**Document section:**
◇ ◇ ◇ ◇

Abbreviations: (put hyb), number of putative hybrids according to the results of NewHybrids; F IS, inbreeding coefficient; He, expected heterozygosity; Ho , observed heterozygosity; lat, latitude; lon, longitude; N, number of samples; π, genetic diversity.

2.2. Ethics statement

This research was undertaken in agreement with the policies and procedures of the Universidad Austral de Chile bioethical committee. Samples were collected under permit R. Ex N 2036, 2019 from the Subsecretaría de Pesca y Acuicultura (SUBPESCA) of the Chilean government.

2.3. RAD sequencing

DNA was extracted using the GenJet Genomic DNA purification kit (Thermo Scientific™, Waltham, MA, USA) following the manufacturer's protocol. Genomic DNA was shipped to Floragenex (Oregon, USA) where libraries were prepared using the restriction enzyme SphI, fragment size selection of 300–500 bp, and individual 10 bp barcodes for each sample. Two libraries were constructed and sequenced using Illumina 4000 technology, 101 bp single end.

Sequences were quality‐filtered and demultiplexed using the process_radtags module of STACKs vers. 2.53 (Rochette et al., 2019). Read length after trimming and filtering was 91 bp. Only reads with an average phred‐score >20 in a 10 bp window were kept for further analyses. Sequences with >1 bp ambiguity in barcodes or with one or more ambiguities in the restriction site were removed.

Demultiplexed reads were aligned to the reference genome of the congeneric species Scurria scurra (unpublished data) using bowtie2 (Langmead & Salzberg, 2012) with “‐sensitive” settings. Aligned read files were then used to generate a catalog of RAD loci using ref_map.pl in STACKs version 2.53. We then used the populations module in Stacks to calculate population genetic statistics and to filter loci. We kept only loci present in 95% of the samples, with a minor allele frequency of at least 3% and a maximum observed heterozygosity of 0.6. Only one SNP per locus was kept using the flag “—write‐random‐snp”. Individuals with an average coverage across loci below 5x were removed from the dataset. We produced three datasets with these settings: one including samples from both species, one including only S. viridula samples, and one including only S. zebrina samples. In both single species datasets, all putative hybrids were not included for analyses. Genetic summary statistics were estimated using the population module of STACKs.

◇ ◇ ◇ ◇

**Dataset content:**
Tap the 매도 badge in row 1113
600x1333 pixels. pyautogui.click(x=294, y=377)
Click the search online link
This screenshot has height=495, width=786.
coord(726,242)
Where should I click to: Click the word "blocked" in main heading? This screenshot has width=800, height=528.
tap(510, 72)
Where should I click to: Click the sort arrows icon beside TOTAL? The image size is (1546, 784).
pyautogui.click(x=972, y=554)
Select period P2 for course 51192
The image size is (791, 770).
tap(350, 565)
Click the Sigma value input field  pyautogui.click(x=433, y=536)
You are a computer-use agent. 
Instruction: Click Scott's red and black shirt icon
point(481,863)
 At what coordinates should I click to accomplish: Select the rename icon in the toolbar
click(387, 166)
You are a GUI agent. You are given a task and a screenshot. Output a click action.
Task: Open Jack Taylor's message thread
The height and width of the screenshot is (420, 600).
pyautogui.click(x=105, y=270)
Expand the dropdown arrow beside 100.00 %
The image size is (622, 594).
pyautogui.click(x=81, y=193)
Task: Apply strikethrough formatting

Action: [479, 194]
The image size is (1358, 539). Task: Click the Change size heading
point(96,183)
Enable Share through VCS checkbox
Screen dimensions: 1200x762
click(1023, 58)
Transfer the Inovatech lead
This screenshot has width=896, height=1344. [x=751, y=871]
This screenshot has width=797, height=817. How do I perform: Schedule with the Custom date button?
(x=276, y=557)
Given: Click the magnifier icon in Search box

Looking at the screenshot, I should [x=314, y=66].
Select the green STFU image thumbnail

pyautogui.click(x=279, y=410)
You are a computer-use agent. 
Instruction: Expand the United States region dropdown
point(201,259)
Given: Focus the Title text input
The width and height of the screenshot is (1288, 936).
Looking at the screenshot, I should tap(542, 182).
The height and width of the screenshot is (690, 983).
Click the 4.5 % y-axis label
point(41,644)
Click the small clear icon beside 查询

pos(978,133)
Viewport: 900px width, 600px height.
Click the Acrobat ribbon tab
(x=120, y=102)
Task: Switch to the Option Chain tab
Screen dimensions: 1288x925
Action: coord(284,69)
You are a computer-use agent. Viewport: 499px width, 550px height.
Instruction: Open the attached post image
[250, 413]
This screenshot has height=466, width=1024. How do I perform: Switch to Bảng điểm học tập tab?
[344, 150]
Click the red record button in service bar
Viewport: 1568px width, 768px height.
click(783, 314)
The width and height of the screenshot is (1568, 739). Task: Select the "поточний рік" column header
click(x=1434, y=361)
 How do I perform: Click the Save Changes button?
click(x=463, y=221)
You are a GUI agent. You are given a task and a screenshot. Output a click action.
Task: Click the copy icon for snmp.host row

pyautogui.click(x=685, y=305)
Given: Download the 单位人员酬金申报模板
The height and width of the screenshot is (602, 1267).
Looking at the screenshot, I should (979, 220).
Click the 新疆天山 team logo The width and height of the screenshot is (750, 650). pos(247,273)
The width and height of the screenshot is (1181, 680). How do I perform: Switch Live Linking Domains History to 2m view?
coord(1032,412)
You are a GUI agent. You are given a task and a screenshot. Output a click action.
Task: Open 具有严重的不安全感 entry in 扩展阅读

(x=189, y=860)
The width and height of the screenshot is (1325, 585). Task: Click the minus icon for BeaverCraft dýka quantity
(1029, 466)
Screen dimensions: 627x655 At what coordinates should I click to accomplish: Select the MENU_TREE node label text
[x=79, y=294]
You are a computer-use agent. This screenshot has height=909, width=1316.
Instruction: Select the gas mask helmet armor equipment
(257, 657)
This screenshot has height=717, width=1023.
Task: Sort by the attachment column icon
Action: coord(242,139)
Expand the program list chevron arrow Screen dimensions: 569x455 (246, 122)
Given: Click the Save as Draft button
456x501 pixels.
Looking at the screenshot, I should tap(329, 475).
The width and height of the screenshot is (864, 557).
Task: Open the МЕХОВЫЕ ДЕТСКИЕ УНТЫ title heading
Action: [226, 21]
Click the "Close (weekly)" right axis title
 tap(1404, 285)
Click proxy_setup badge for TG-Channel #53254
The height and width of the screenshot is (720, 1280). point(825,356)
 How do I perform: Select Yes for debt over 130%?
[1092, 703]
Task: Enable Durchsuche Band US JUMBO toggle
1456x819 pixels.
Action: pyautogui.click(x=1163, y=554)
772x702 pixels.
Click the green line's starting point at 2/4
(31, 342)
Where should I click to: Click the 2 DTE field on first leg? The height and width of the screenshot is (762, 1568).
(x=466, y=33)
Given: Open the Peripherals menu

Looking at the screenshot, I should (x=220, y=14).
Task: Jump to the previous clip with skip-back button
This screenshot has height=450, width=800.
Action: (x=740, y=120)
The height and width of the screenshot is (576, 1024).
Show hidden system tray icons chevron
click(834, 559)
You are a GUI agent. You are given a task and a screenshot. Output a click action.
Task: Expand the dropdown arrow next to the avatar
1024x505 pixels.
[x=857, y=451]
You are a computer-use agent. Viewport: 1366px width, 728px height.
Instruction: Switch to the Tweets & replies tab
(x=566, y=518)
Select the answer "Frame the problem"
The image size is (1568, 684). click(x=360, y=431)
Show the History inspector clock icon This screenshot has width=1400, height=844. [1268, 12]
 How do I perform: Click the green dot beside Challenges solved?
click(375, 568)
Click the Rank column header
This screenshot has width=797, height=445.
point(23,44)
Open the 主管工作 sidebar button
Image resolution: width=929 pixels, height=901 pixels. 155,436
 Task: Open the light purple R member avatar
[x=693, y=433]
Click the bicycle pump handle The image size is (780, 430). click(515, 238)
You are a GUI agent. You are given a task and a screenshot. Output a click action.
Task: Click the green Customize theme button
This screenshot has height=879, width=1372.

◇ ◇ ◇ ◇

**Task set:**
1) According to the methods section, which restriction enzyme was used to prepare the libraries?
2) Retype the part of the methods section that opens with the words containing "2.2. Ethics statement" and closes with "101 bp single end.".

**Answers in order:**
1) SphI

2)
2.2. Ethics statement

This research was undertaken in agreement with the policies and procedures of the Universidad Austral de Chile bioethical committee. Samples were collected under permit R. Ex N 2036, 2019 from the Subsecretaría de Pesca y Acuicultura (SUBPESCA) of the Chilean government.

2.3. RAD sequencing

DNA was extracted using the GenJet Genomic DNA purification kit (Thermo Scientific™, Waltham, MA, USA) following the manufacturer's protocol. Genomic DNA was shipped to Floragenex (Oregon, USA) where libraries were prepared using the restriction enzyme SphI, fragment size selection of 300–500 bp, and individual 10 bp barcodes for each sample. Two libraries were constructed and sequenced using Illumina 4000 technology, 101 bp single end.